When examining nature then, all are equal, some are more equal than others, and natural philosophers certainly more so than most.
A possible explanation for this political hierarchy lies in Bacon’s most famous aphorism, ‘knowledge is power’. A consummate politician as well as natural philosopher, Bacon believed that scientific knowledge is indivisible from political power and political power is a competitive reality. He was a keen reader of Machiavelli’s The Prince. Reason may be at the heart of his scientific project, but pragmatism influences his political world-view. The allure of Empire was also starting to influence political thinking. If great explorers like Raleigh were discovering wonders and adding to the sum of human knowledge, they were also opening up opportunities for the colonial acquisition of wealth and land. There was a need for strategy and a strategist, the ‘I’ who would choose what to conceal and reveal.

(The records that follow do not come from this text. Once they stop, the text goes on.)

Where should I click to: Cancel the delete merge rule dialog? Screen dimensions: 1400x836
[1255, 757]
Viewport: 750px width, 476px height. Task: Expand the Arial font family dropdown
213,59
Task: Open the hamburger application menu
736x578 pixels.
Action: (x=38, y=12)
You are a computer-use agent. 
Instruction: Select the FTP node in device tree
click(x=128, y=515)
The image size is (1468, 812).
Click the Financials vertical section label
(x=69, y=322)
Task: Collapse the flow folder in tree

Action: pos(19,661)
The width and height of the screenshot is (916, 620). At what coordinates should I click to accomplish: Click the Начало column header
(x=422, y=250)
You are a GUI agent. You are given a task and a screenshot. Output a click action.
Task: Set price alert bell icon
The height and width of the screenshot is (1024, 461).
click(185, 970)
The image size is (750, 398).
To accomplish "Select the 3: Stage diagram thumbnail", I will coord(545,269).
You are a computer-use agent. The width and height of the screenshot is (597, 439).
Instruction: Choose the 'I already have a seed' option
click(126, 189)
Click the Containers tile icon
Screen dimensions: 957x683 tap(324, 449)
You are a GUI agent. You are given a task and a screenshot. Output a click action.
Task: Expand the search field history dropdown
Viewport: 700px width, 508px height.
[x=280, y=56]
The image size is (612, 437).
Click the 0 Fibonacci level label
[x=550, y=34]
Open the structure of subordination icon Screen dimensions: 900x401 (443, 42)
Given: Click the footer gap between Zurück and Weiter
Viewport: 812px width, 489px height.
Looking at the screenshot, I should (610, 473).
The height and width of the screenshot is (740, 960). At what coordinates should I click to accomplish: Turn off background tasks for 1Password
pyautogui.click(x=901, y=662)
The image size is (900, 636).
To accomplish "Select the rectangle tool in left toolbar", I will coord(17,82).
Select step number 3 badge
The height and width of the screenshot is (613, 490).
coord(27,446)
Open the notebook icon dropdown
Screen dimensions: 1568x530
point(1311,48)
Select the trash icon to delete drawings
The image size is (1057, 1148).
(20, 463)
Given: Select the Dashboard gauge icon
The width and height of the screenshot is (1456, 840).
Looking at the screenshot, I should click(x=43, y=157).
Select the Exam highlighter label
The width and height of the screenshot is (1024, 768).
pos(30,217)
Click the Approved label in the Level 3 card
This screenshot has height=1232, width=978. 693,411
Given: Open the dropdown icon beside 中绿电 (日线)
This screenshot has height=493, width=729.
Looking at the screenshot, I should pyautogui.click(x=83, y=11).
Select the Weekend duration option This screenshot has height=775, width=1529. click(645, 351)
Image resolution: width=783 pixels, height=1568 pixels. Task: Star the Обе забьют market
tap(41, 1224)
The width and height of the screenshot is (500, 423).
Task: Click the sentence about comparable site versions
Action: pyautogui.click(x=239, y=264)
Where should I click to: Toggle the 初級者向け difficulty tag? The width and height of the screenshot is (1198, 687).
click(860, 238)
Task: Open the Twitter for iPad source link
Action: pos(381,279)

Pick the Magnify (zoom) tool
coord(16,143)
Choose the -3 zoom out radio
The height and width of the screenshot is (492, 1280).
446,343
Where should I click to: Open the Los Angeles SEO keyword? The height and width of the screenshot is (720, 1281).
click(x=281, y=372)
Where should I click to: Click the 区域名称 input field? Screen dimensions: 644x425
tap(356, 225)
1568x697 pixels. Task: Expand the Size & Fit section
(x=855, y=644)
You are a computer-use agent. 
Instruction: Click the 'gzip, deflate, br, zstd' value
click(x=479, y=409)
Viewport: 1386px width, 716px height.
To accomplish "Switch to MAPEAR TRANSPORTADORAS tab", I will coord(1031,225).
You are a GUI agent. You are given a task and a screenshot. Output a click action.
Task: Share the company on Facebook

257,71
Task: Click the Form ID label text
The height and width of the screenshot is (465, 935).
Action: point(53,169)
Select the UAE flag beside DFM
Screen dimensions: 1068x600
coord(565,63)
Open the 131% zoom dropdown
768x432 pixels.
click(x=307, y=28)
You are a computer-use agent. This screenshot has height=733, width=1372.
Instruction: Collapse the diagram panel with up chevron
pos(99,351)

Bacon, a self-proclaimed ‘son of knowledge,’ wrote New Atlantis as a vehicle for his most treasured dreams about scientific enquiry, built over a lifetime and enriched by his early and enforced retirement. His utopia is full of dignity and splendour, enlightenment and knowledge. But he is unable or unwilling to escape from his pragmatic rationalism, his knowledge of the importance of authors and authority. Although Bacon’s literary executor, Dr. Rowley, suggested that New Atlantis is unfinished because Bacon was too busy finishing other, more important projects, it seems just as likely that he simply stopped. There were too many problems and contradictions spilling into the fictional landscape as Bacon’s seam of ‘truth telling’ was compromised, even exposed, by his fictional story telling.
Bacon left his single fictional work and went back to observation, experimentation and factual prose. His interest in his grand scientific project remained undiminished and he died, or so the story goes, because he stuffed a chicken with snow to see if it would last longer. The inductive reasoning was good but Bacon died of pneumonia before he could reach a conclusion.